Tuesday, September 21, 2010

The Third Baby....

No, I am not pregnant. Praise the Lord! Haha. But lately, we have been talking about the third baby. And whether there will be a third, or when the third will arrive? Hmmm..... I am at a loss right now and not sure what to think. I decided to put it all out there and see if it helps my thought process.

PROS of another child:
-another baby to love
-someone for Hannah to pick on
-perhaps it will be a boy??
-We already have the van and room for it in the car
-No periods for a year!

CONS of another child:
-having to go through the infant stage yet again...
-Having to be pregnant and fat for another year
-It's expensive
-Our house would feel a lot smaller with 3 kids running around and I have no idea what our new house will be like...
-I won't reach my goal weight when I was hoping
-The third baby will be "odd man out" of the three kids. I feel like one of them will always be left out if there is an odd number. Also when sitting in the car.... 2 of them will either be sitting in the very back or in the middle and one will always be by themselves. This makes me the most sad!
-There's a chance it could be a boy..... haha ;)
-They will outnumber us!
-Going shopping with all three of them will no longer be an option because I will not have enough hands to hold all of their hands! I guess I could get harnesses for them though... haha

hmmm..... It seems the cons have outweighed the pros. But I also think that if we do not have a third child, it may be a decision that I regret later on. I know that if I have a child, I will not regret it because I know the moment I find out I am pregnant, I will love that baby SO much and will not be able to picture life without them!

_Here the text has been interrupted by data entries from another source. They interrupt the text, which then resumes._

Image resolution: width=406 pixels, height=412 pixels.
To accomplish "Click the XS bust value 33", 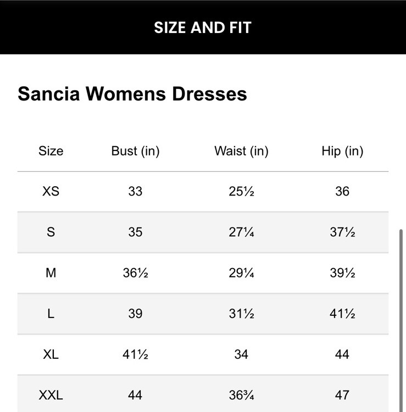I will 135,191.
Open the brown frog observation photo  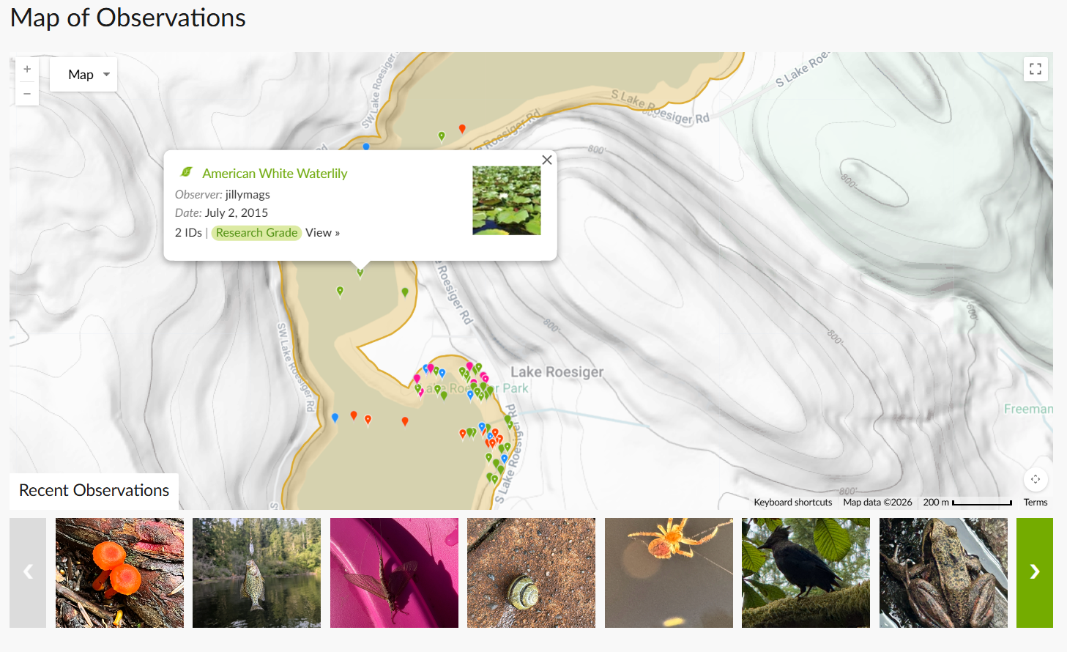click(x=943, y=572)
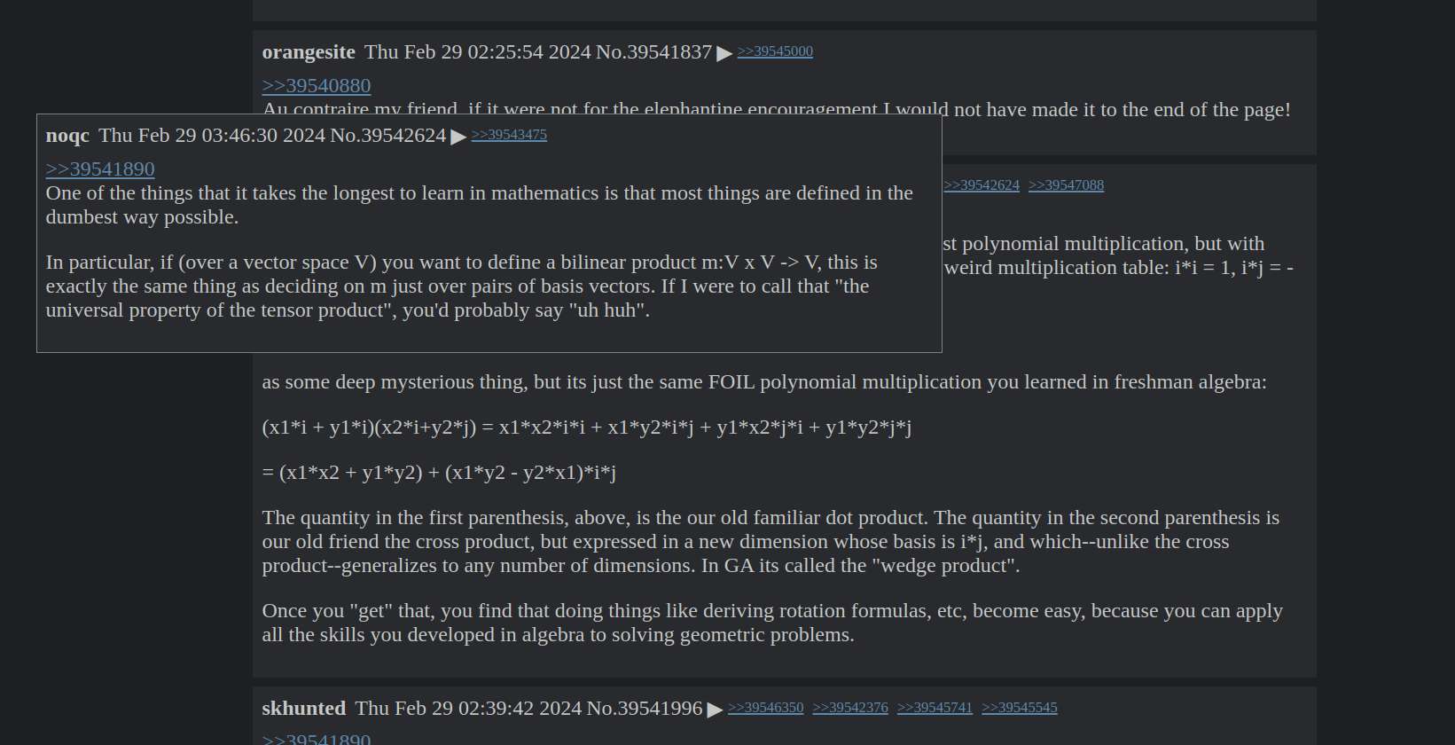Screen dimensions: 1455x745
Task: Open reply link >>39545000
Action: pyautogui.click(x=775, y=51)
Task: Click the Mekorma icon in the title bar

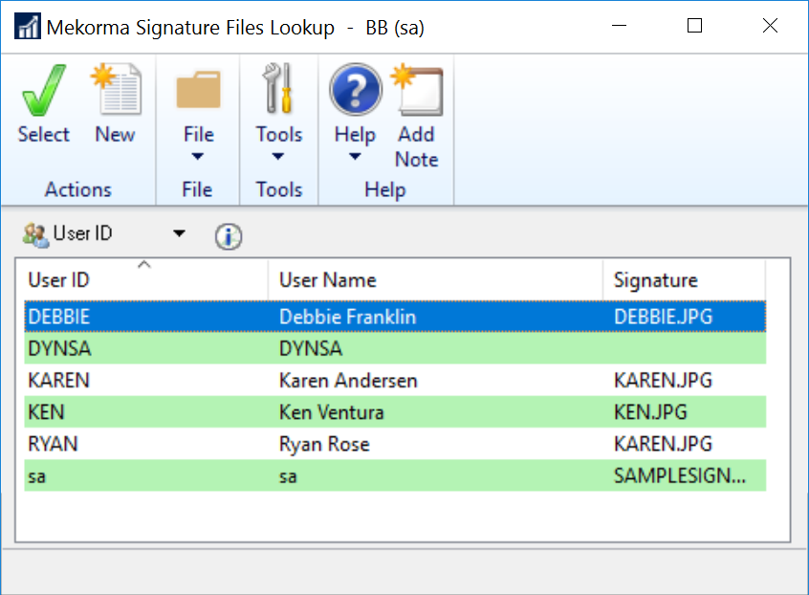Action: click(x=27, y=27)
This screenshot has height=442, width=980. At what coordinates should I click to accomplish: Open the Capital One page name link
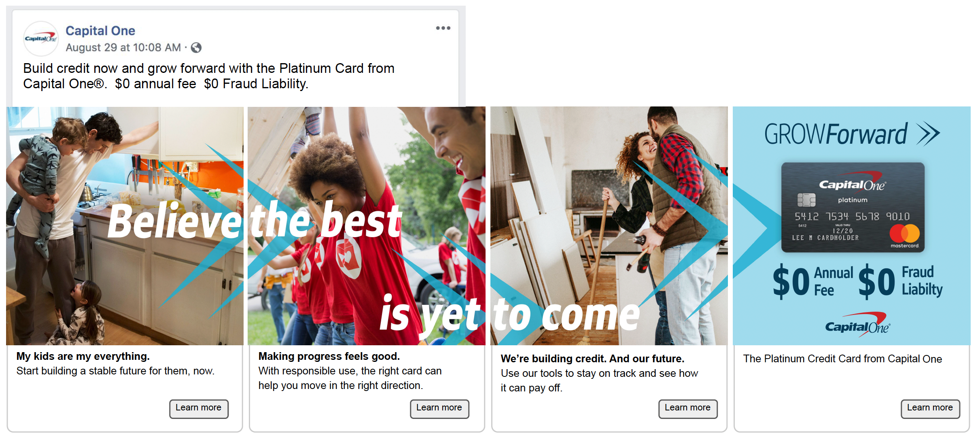100,31
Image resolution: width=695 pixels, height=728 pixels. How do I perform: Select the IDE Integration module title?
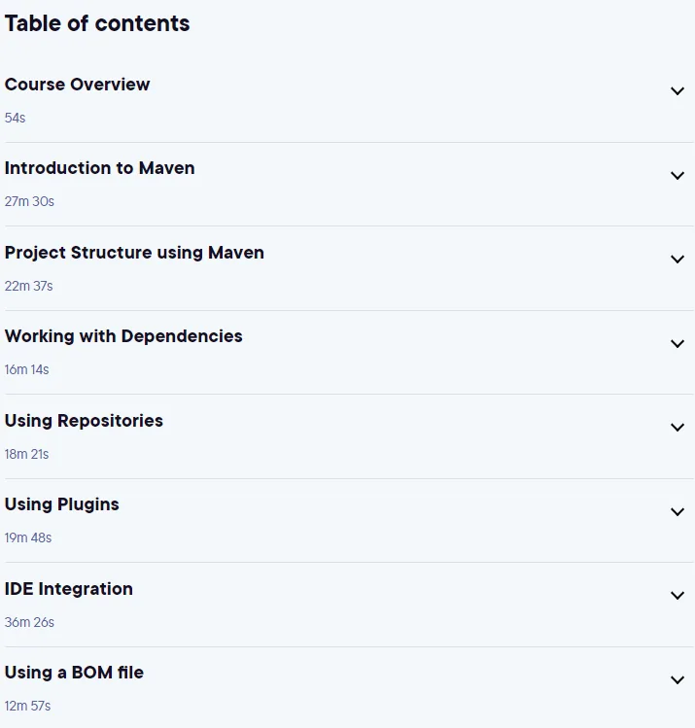(x=69, y=589)
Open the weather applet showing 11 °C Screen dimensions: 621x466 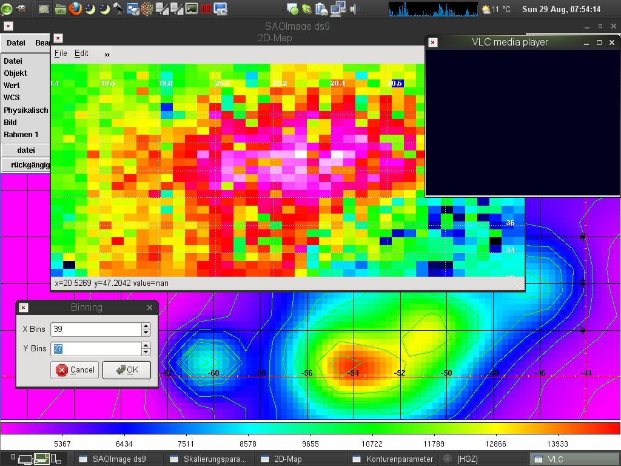[x=496, y=9]
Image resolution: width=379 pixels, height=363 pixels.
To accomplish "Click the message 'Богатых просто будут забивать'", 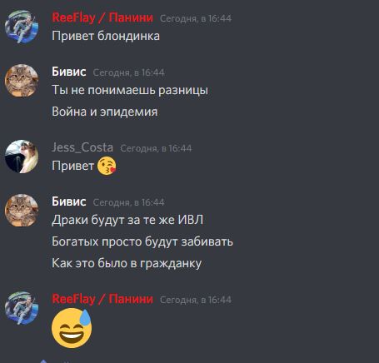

It will most definitely be stressful and busy and I will probably need to check myself into the psych ward at work, but in the end, I don't think I will regret it if I had another child. If I didn't have another one, I may always wish I had. hmmm..... and I know Shawn really wants a boy. Though having a third child does not guarentee a boy, the chances would be....... uh, 50/50.....??? haha.

After reading some people's comments online of "pros and cons of having a third child" (yes, I googled this..... I'm really into looking EVERYTHING up online.... haha), I am leaning towards having another child. OH MY GOODNESS..... get the phone book out and call the insane asylum!! I seriously don't know how I can handle a third, but I don't want to regret not having another child later in life just because the first year is hard. (okay, I'm sure it will be hard for longer than the first year, but this is all I have experienced so far pretty much.... ) I just honestly don't know if I can handle the baby stage again. Well, really, I am just waiting until they go to school all day and then I will get a 6 hour break during the day and might be able to catch up on Laundry and house cleaning! And maybe get some scrapbooking done. Probably not though, seeming how I plan to get a job once they get into school or will be highly involved in their classrooms and become a classroom mom.... hmmm...

Okay, well, if any of you have opinions on this, please weigh in! I would love to hear what you think!

In Other News....
My cousin, Trish, from California, is flying in Wednesday night and leaving Saturday Morning. We are having a last minute baby shower for her on Friday and I am SUPER excited about it. My aunt left the games up to me...... muhahahaha..... I can plan some pretty crazy ones if I wanted, but I think I will be nice. I love baby shower games and have a few perfect ones in mind! Now I just need to go shopping for the prizes. Whoo-Hoo!! And other good news (for now, I guess...) is that her husband came back from North Carolina, where they stationed him for 5 months, because they told him he is 10 pounds overweight. So he has to come back for a year and a hlaf and then go again. This is good because he can be there to help Trish out and experience the pregnancy with her, but this is bad because now he will have to do his 5 months after the baby is born and miss out on 5 months of the baby's life. :(

Well, I need to go to bed. I know that according to this post, it is not bedtime, but the time is from when I started this blog, not when I finished it. It is after 11:00 right now. I'm pooped. I didn't even know it was that late and can't believe I am still awake! I sure hope the girls sleep till 8:00 like they did this morning! It sure was nice to get eight hours of sleep last night! Oh, Hannah had her appointment yesterday..... but sorry. I will have to blog about that later.